Manitoba Beef Producers received funding from Environment and Climate Change Canada (ECCC) to offer the Keep Grazing Program to cattle producers over a three-year period. The focus of the program was to deliver information and incentives to cattle producers about enhancing pastureland, with the goal of improving grass quality and maintaining a healthy habitat for species at risk.
Manitoba Habitat Conservancy (MHC) was pleased to partner with Manitoba Beef Producers to deliver the program,” said Stephen Carlyle, chief executive officer of Manitoba Habitat Conservancy (MHC). In total, Manitoba is home to 59 species identified under the federal Species at Risk Act. Many of these species are connected to agricultural landscapes. Key concerns are conversion of grasslands to cropland, and habitat degradation.

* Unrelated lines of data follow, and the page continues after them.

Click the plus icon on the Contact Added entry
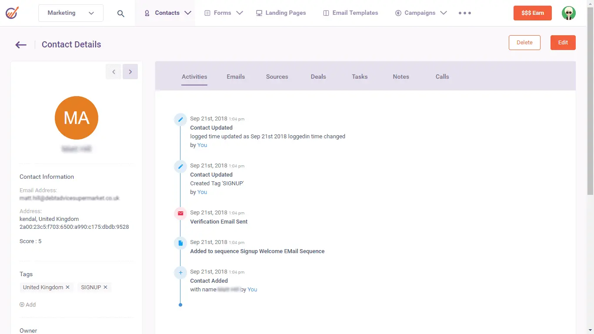 180,272
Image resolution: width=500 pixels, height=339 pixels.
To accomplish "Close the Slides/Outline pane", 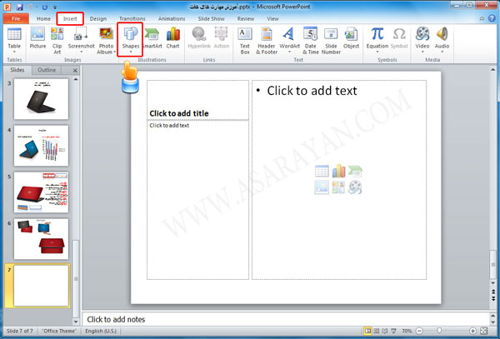I will pyautogui.click(x=76, y=70).
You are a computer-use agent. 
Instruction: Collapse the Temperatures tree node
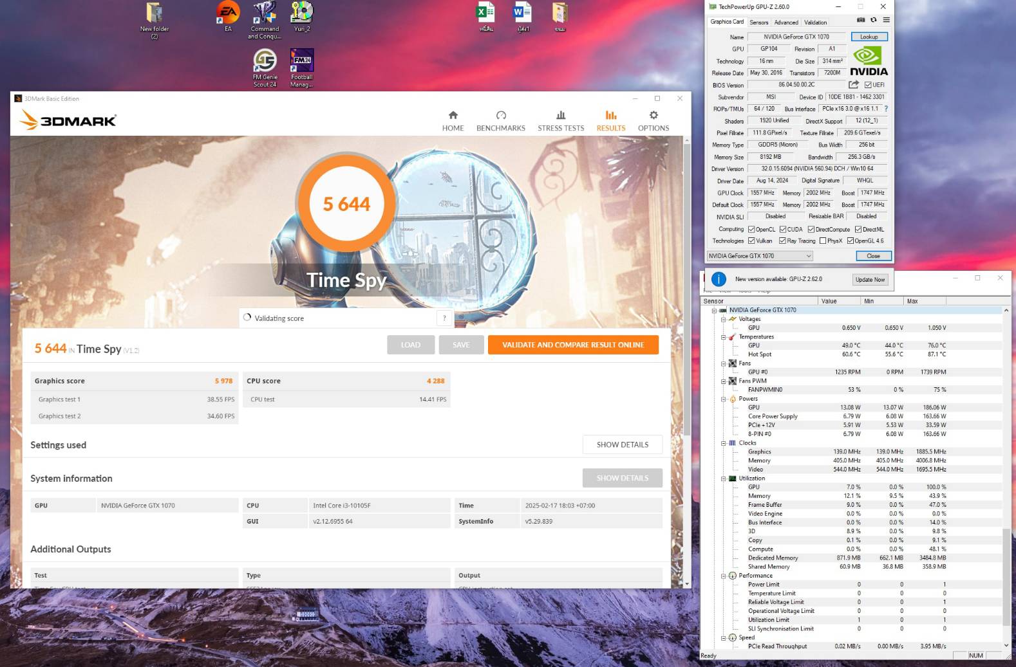[x=723, y=337]
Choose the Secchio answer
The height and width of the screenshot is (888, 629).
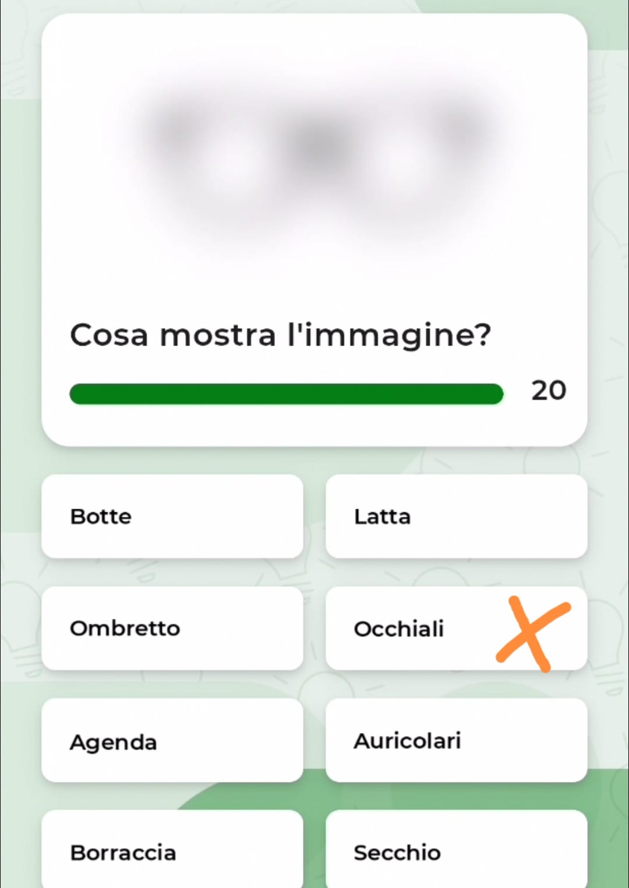tap(457, 852)
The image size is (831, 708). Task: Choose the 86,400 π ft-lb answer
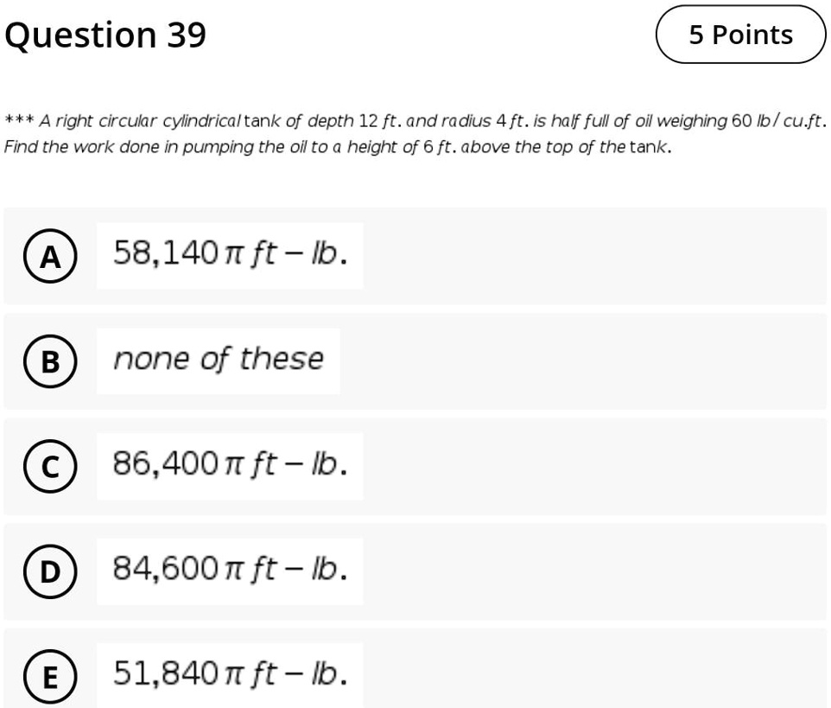(229, 465)
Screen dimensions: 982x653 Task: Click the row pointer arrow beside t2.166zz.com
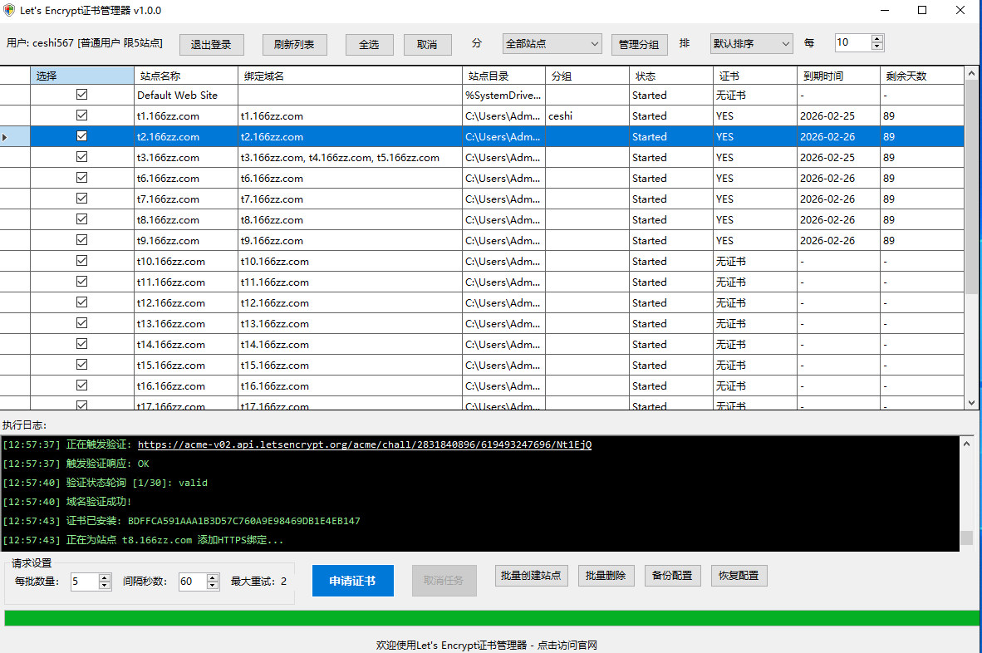coord(5,137)
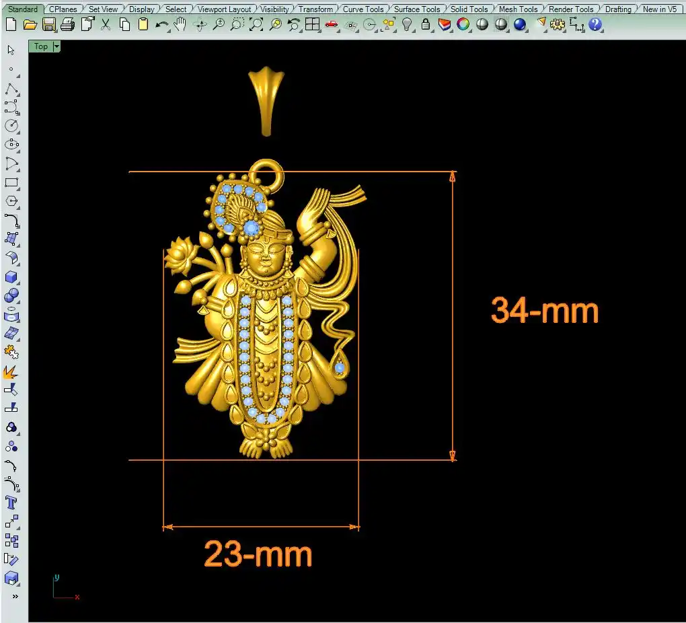Click the Top viewport title label

pyautogui.click(x=41, y=46)
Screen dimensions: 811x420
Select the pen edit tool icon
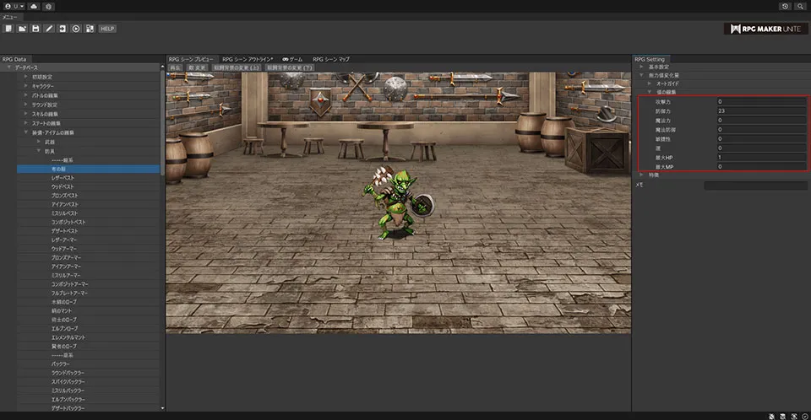(x=49, y=29)
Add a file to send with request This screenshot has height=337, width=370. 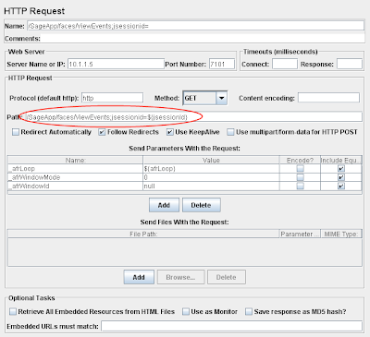tap(139, 277)
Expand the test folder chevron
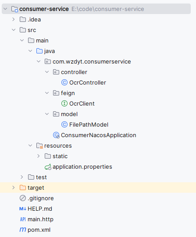 point(22,177)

“The Keep Grazing program understands that grazed pastures offer tremendous benefits to biodiversity and habitat,” said Carlyle. “Cattle producers in Manitoba are an important part of the solution to protecting wildlife habitat. Ranchers play an integral role in conserving grassland, and grasslands are critical habitat for species at risk. Through production practices, Manitoba cattle producers are making a significant difference to endangered plants and animals. I want to relay our thanks to Manitoba’s cattle producers for your stewardship of grasslands, and protection of species at risk in the province.”

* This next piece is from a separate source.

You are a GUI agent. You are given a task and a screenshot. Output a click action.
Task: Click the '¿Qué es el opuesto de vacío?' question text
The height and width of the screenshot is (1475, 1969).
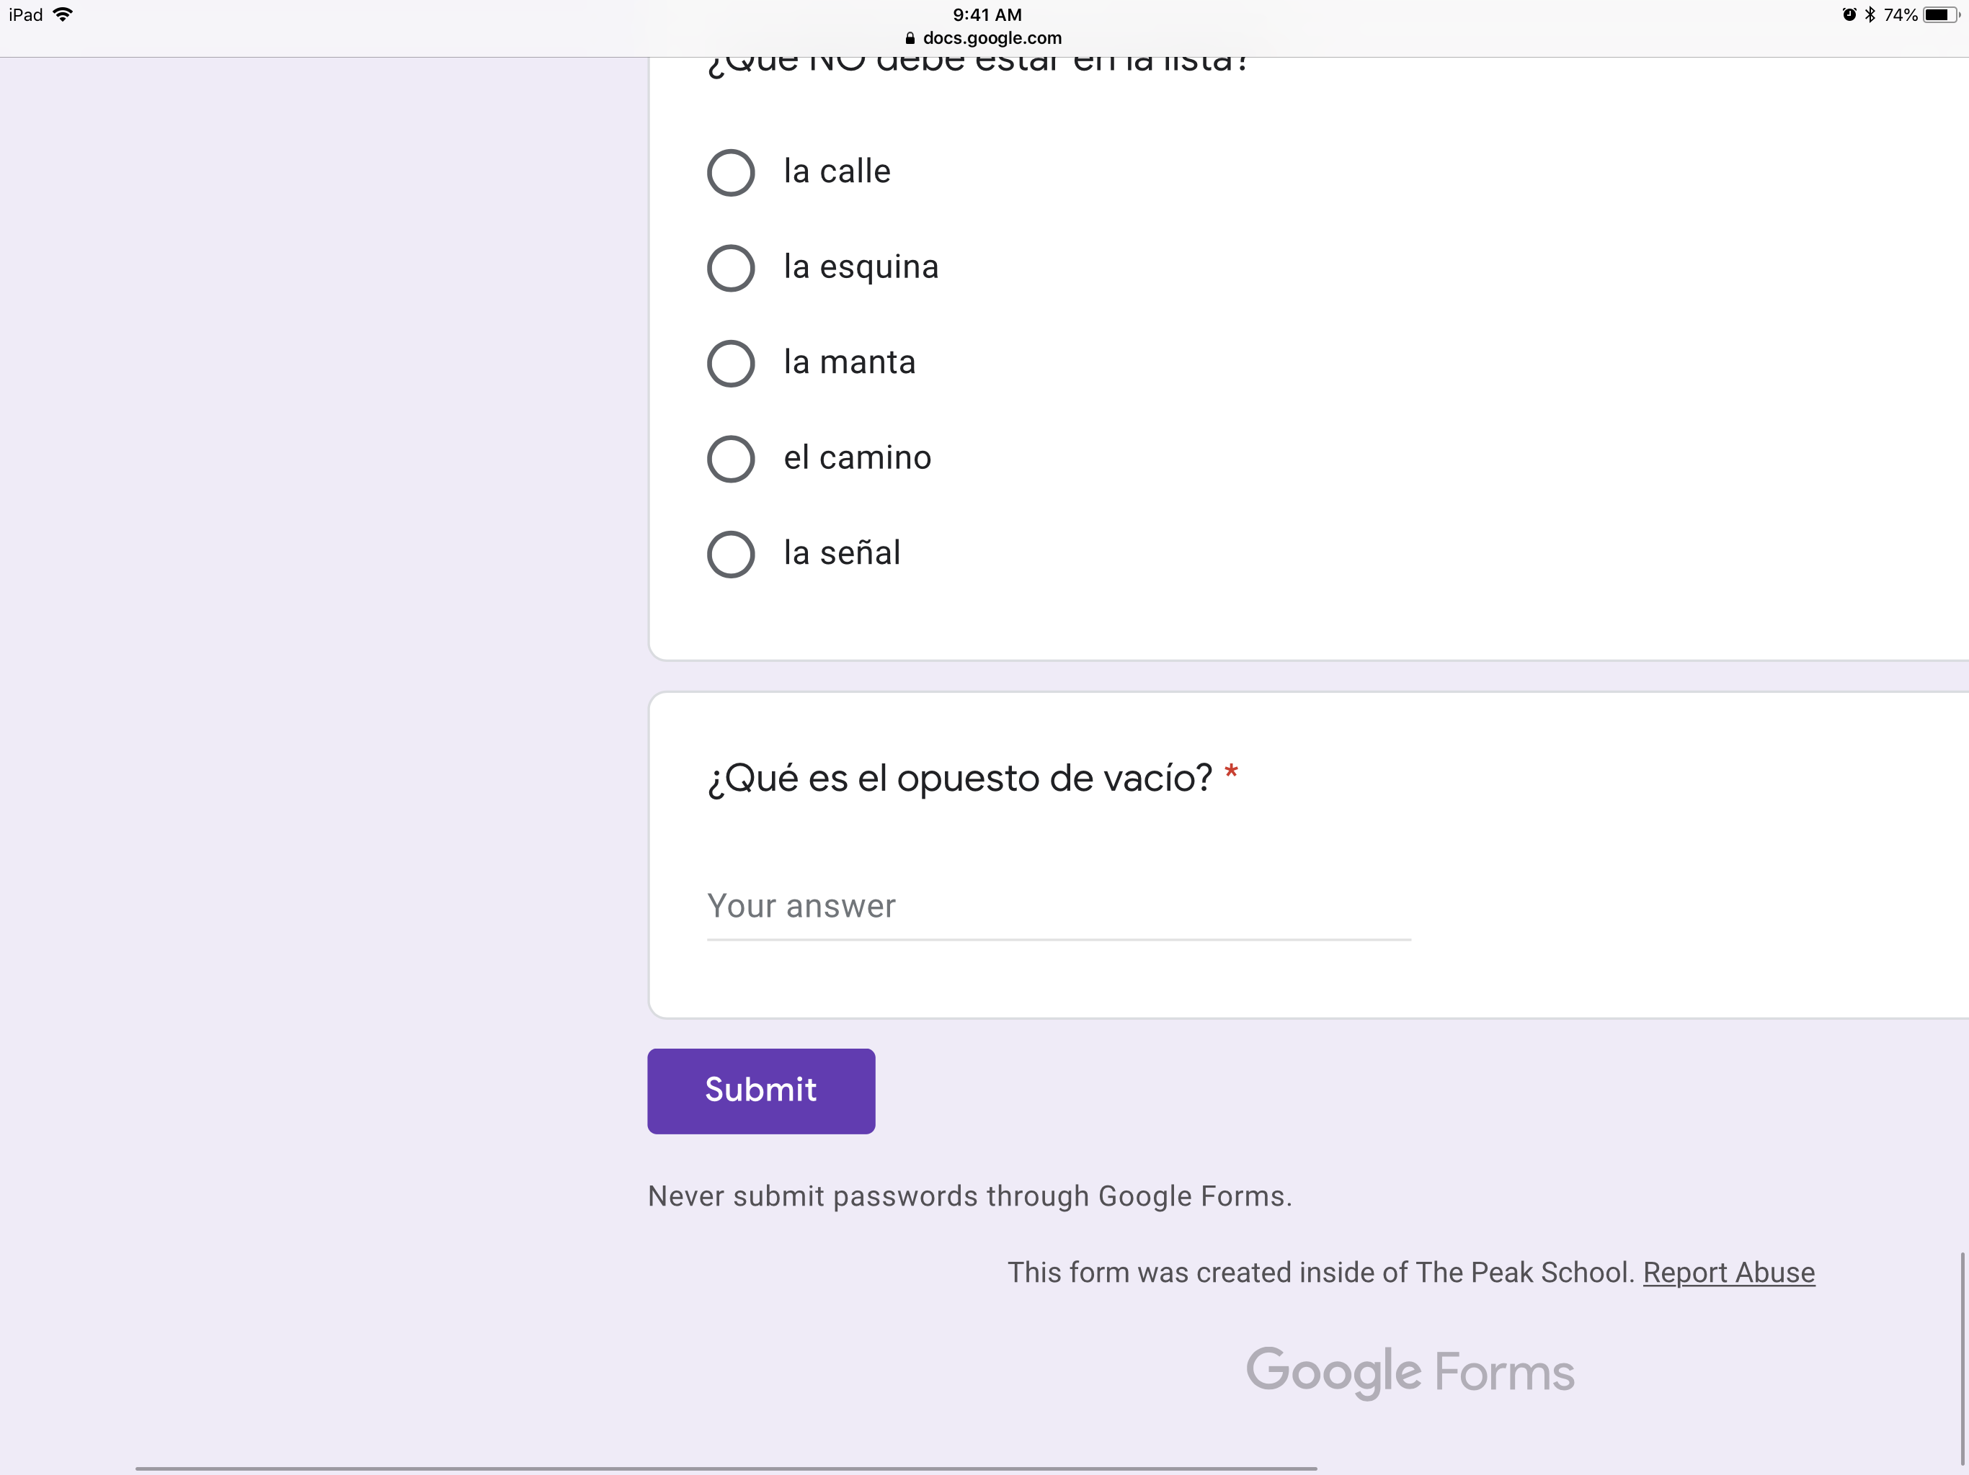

The Keep Grazing Program provided incentives to cattle producers for livestock infrastructure support. Cost-shared incentives and management services were available under a 10-year agreement. Funds were available to participating producers in four targeted grasslands in southwestern Manitoba. Funding was a maximum of $10,000 per quarter section up to a maximum of $50,000 per landowner. Infrastructure incentive funding could be used for fencing, watering systems, shrub control, and establishing new pastures.
“Manitoba Beef Producers and Manitoba Habitat Conservancy have worked hard to secure new funding for cattle producers to expand the Keep Grazing program,” said Curtis Hullick, field manager for MHC. “Our goal is to get money into cattle producers’ hands to help preserve managed pastures. Last year the average payment to cattle producers was $15,000 per project. We believe investing in pasture infrastructure will help keep grasslands on the landscape, which will assist in the survival of wildlife and species at risk.”
“Last year the Keep Grazing program received $611,000 in funding, of which the Manitoba Beef Producers organization contributed $250,000 of its ECCC funding,” said Jenna Wiebe, MHC. “With this funding 57 projects were completed involving 53 landowners and the enhancement of over 21,000 acres of grassland pasture habitat. This coming year Manitoba Habitat Conservancy is expecting to allocate $829,000 in total program funding, of which Manitoba Beef Producers is contributing $407,525 of its ECCC funding and in kind producer support. So far this year the program already has 33 projects on the go.” More applications are welcome.
“There is some great news for 2022,” said Carol Graham, habitat conservation specialist with MHC. “The Keep Grazing program has changed its name to the Grassland Stewardship program. The change is largely in name only. The incentive program has not changed. The program eligibility area has expanded to include all of southwestern Manitoba, and funding has increased to $13,000 per quarter section to cover increasing infrastructure costs. Grassland habitat biodiversity and landscape resilience is now a higher program priority with the addition of rangeland management planning. Funding from the Grassland Stewardship Program allows cattle producers to increase forage production while contributing to grassland benefits through the rangeland management process.”